━━ SUPPLIED ENTRIES

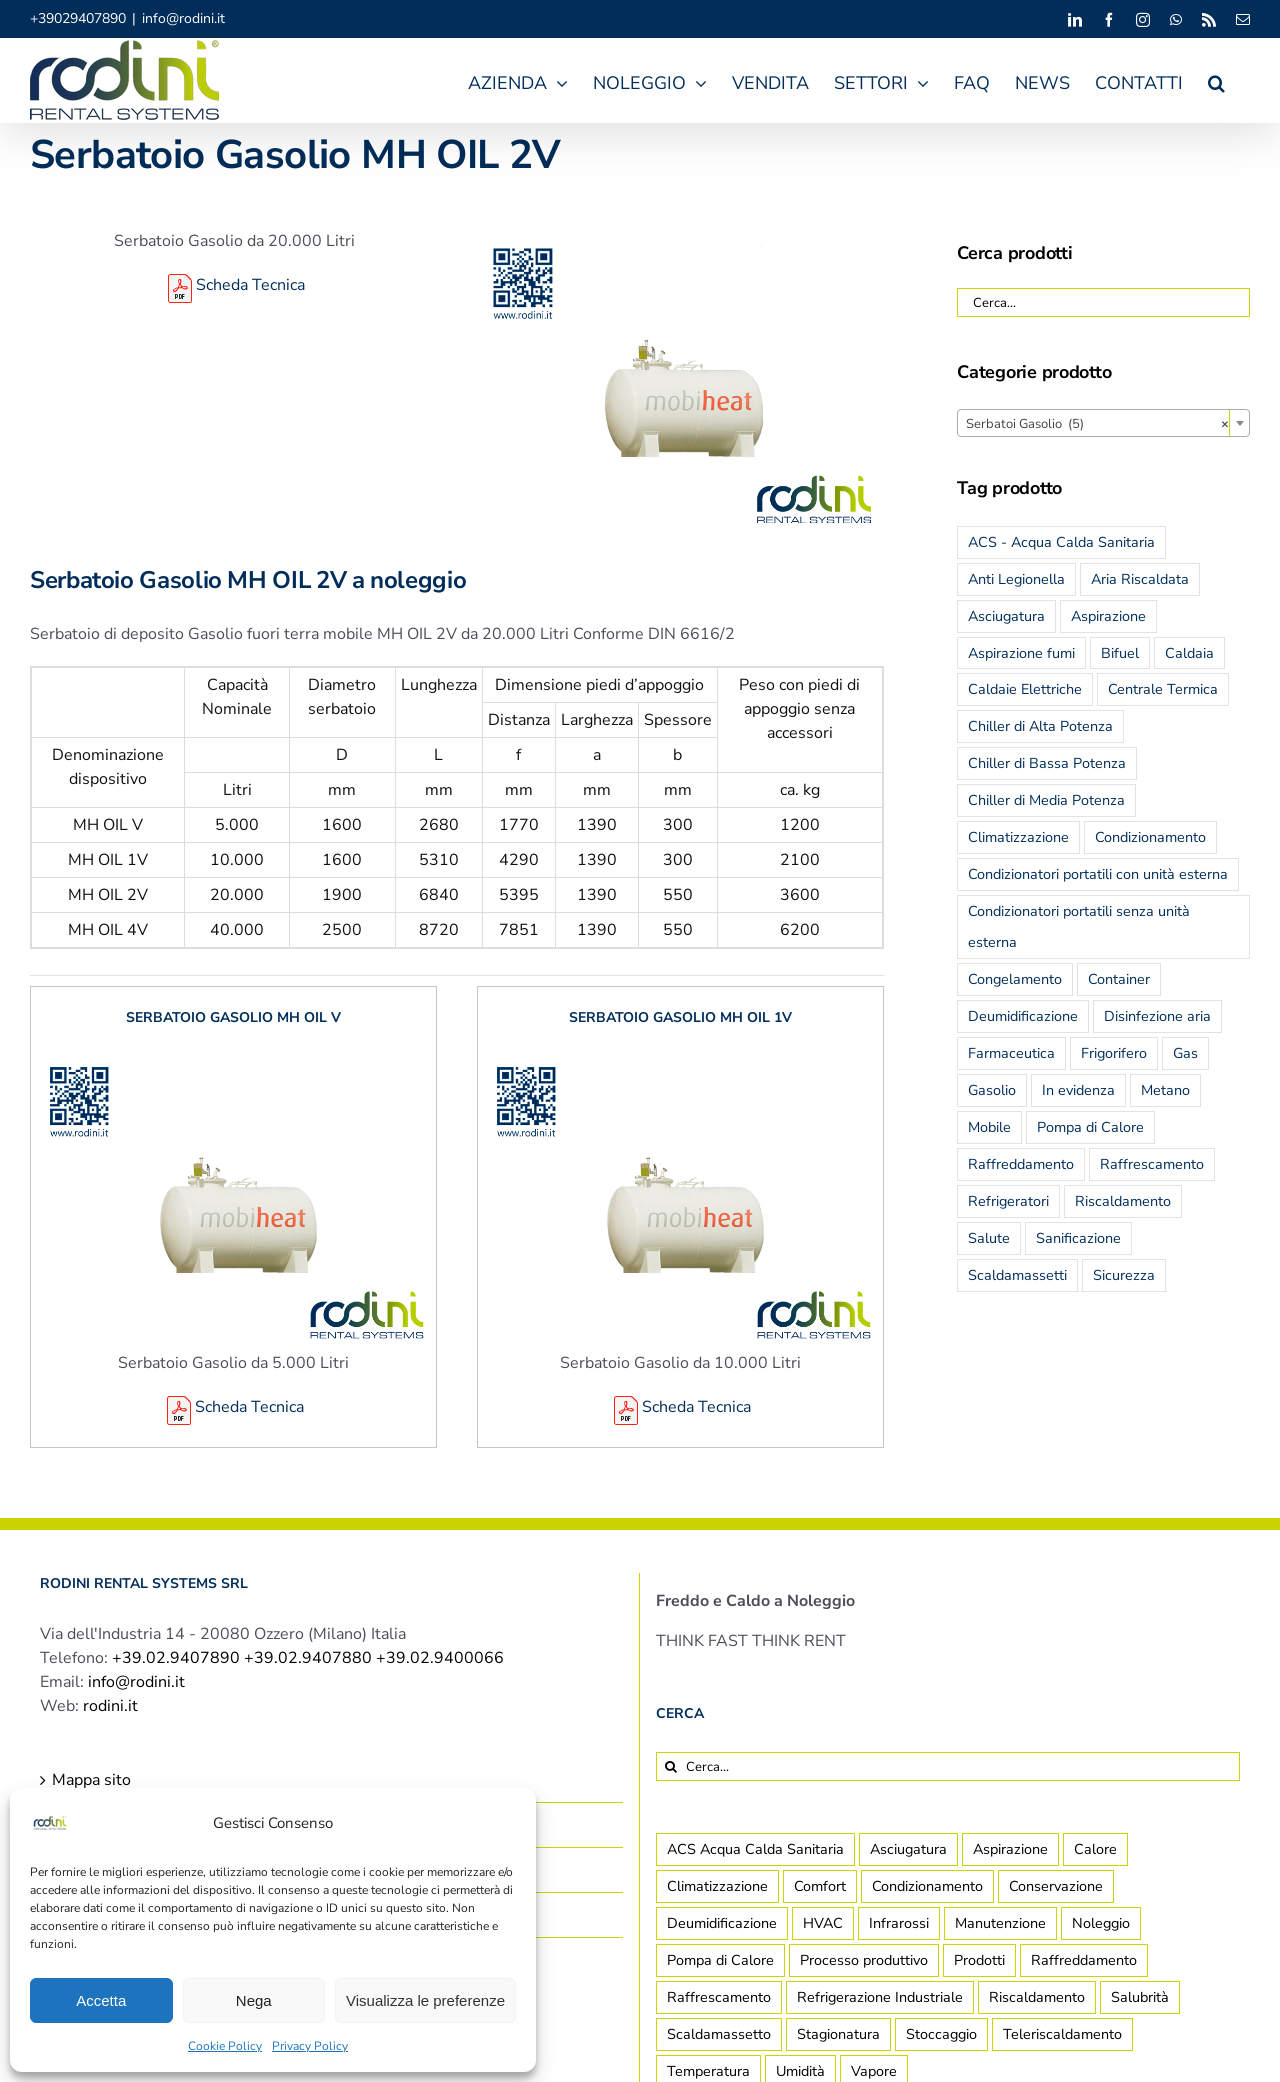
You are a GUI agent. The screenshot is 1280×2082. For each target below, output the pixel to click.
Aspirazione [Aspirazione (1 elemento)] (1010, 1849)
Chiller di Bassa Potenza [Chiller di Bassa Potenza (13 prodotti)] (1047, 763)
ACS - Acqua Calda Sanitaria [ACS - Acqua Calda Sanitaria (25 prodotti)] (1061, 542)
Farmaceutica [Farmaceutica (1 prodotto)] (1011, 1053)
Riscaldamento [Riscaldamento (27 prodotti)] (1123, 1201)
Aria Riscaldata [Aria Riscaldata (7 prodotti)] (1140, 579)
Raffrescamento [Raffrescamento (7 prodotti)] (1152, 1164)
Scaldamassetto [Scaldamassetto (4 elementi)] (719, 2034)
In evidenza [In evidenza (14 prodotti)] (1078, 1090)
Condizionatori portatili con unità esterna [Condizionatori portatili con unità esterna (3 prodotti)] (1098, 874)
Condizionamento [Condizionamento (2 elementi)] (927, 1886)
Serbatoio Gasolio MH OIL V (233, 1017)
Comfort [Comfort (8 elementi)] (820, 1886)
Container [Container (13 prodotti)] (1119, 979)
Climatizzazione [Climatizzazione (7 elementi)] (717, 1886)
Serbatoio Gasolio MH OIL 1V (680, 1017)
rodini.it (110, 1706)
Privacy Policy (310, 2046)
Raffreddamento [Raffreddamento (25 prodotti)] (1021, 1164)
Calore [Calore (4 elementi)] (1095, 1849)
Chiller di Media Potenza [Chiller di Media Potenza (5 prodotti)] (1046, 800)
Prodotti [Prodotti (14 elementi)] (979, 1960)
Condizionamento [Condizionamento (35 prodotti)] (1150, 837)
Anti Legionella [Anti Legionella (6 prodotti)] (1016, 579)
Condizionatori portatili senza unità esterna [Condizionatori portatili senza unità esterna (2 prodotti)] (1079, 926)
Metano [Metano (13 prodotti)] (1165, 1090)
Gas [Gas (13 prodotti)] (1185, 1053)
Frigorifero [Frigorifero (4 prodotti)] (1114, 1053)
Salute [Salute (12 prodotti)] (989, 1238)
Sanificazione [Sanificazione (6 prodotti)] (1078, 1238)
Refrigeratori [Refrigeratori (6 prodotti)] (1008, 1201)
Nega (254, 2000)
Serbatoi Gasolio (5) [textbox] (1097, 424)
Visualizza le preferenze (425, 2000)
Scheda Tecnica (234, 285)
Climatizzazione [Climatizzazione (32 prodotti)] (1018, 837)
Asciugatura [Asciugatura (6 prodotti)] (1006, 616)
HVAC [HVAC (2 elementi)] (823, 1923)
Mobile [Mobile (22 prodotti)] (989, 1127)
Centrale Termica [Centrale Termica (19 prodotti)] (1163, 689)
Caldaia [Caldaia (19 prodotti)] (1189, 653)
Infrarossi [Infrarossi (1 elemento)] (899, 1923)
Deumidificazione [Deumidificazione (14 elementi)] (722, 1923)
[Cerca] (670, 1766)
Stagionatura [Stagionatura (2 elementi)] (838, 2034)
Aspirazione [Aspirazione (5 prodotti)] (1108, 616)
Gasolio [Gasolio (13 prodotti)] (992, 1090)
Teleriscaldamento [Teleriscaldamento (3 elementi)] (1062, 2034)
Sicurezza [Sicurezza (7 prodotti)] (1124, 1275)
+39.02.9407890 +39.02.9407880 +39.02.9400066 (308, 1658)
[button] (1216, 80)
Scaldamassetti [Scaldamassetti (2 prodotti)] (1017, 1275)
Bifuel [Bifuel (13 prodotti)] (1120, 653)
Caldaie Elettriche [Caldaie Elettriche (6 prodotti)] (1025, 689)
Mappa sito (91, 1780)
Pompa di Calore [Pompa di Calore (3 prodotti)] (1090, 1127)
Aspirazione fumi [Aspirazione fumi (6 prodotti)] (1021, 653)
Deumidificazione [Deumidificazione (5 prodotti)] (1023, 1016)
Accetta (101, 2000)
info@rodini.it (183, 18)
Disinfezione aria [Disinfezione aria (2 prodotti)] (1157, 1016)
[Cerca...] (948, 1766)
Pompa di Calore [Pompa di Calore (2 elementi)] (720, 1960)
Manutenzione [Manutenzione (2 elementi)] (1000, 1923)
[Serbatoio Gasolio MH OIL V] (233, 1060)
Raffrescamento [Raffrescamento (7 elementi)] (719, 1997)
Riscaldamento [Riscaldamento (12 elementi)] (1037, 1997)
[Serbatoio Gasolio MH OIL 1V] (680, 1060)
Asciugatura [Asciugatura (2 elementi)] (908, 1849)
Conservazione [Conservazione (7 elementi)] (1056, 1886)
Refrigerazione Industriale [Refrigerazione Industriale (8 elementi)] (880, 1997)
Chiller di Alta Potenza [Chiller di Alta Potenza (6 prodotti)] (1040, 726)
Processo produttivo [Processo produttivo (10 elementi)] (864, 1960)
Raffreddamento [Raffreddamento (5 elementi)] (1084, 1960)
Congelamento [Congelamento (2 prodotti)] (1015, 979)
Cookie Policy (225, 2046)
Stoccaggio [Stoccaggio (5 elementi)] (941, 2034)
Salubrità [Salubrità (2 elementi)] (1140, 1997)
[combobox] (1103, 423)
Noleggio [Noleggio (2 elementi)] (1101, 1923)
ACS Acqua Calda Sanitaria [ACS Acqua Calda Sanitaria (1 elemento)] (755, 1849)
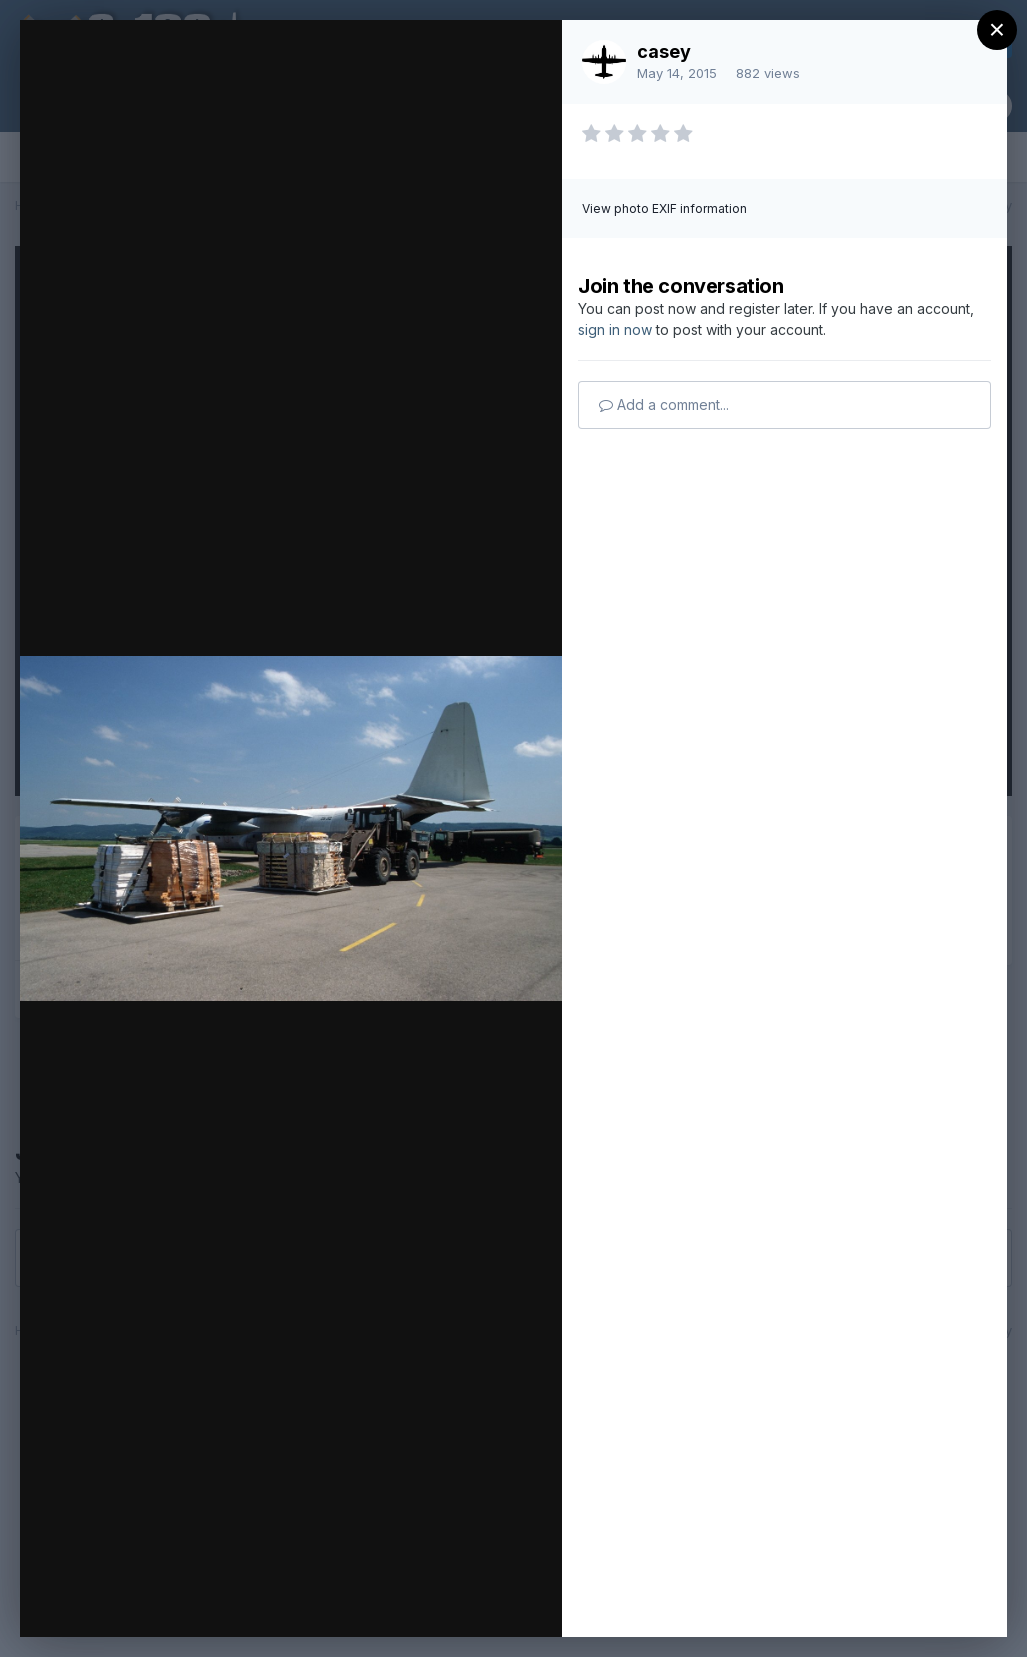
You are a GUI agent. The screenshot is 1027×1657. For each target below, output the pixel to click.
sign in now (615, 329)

━━━━

**AIM OF THE TASK**
Convert the records above, from their start through the line containing "Riscaldamento [Riscaldamento (27", into a Markdown table with the columns Row and Line, numbering each line and omitting blank lines and pictures.

**ANSWER TO THE EXERCISE**
| Row | Line |
|---|---|
| 1 | You are a GUI agent. The screenshot is 1280×2082. For each target below, output the pixel to click. |
| 2 | Aspirazione [Aspirazione (1 elemento)] (1010, 1849) |
| 3 | Chiller di Bassa Potenza [Chiller di Bassa Potenza (13 prodotti)] (1047, 763) |
| 4 | ACS - Acqua Calda Sanitaria [ACS - Acqua Calda Sanitaria (25 prodotti)] (1061, 542) |
| 5 | Farmaceutica [Farmaceutica (1 prodotto)] (1011, 1053) |
| 6 | Riscaldamento [Riscaldamento (27 prodotti)] (1123, 1201) |